Select Committee on Transport, Local Government and the Regions Minutes of Evidence

Examination of Witnesses (Questions 280-299)



  280. So you say now that you have the power to act, looking at the local situation, not looking at market share in a wider area?
  (Mr Vickers) If the appropriate frame of reference for looking at the competitive effects of the merger is local, as well it might be, then that is the frame of reference that we would adopt. For example, to echo an earlier comment, if it were an issue, say, in the West Midlands, it would be foolish for us and the bus industry to say, "Let us just look at it in terms of national market share" because if you are the public in the West Midlands that does not measure the relevant competition effects for you.

  281. Is it not the case that you would act against Arriva and First regarding the three bus routes so that instead of competing they actually had a monopoly position on each route?

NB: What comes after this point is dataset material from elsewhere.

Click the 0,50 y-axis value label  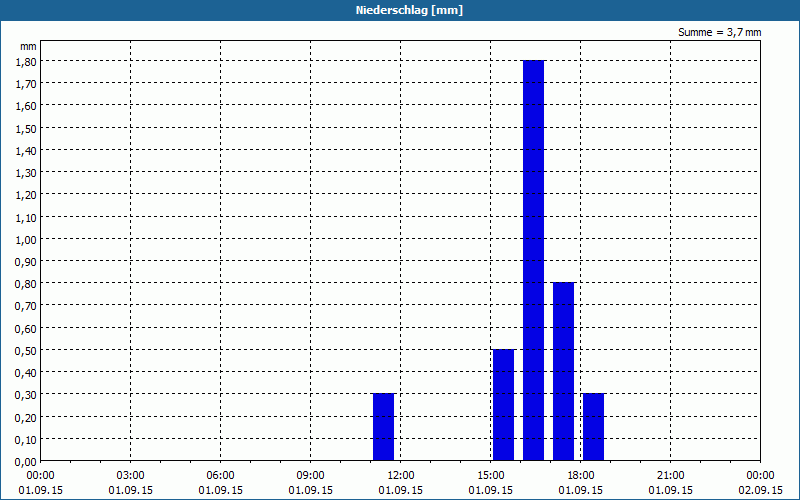click(x=26, y=352)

Would that happen?
  (Mr Vickers) That was a case under the Competition Act where there was an anti-competitive market sharing agreement in relation to those routes between employees of those companies. There had been meetings in a hotel and so on and that was a breach of the prohibition in the Competition Act against anti-competitive agreements, so we did indeed make that finding and imposed a financial penalty.

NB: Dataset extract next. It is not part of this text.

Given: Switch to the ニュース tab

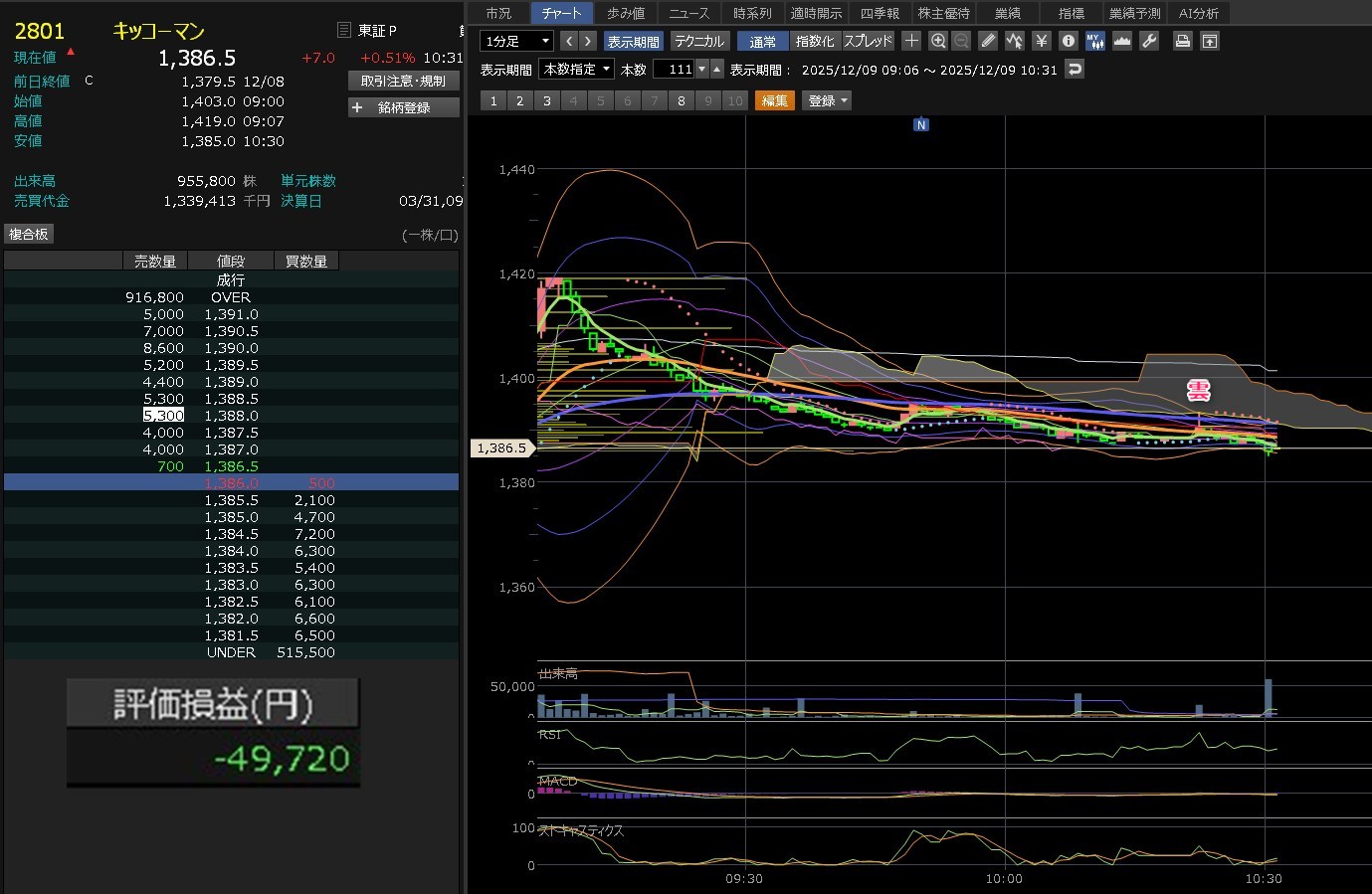Looking at the screenshot, I should click(688, 13).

  282. Have there been any similar cases?
  (Mr Vickers) There have been other infringement decisions under the Competition Act. That is the only case of its particular kind so far. We are in early days as far as the Competition Act is concerned.


  283. With the greatest respect, it is not the only monopoly supplier on a route, is it? This is the point. There is Bristol, there is Bradford, there is Calderdale. I find it very difficult because it would appear that the Office takes action when there is one very narrow set of circumstances but does not take account of what happens in reality when bus companies take over a monopoly route elsewhere. What consistency of thought is there when you take action against two companies for this kind of thing but you ignore exactly comparable circumstances elsewhere?
  (Mr Vickers) The case at hand was one where two companies that should have been competing agreed to share out routes. It was an anti-competitive agreement.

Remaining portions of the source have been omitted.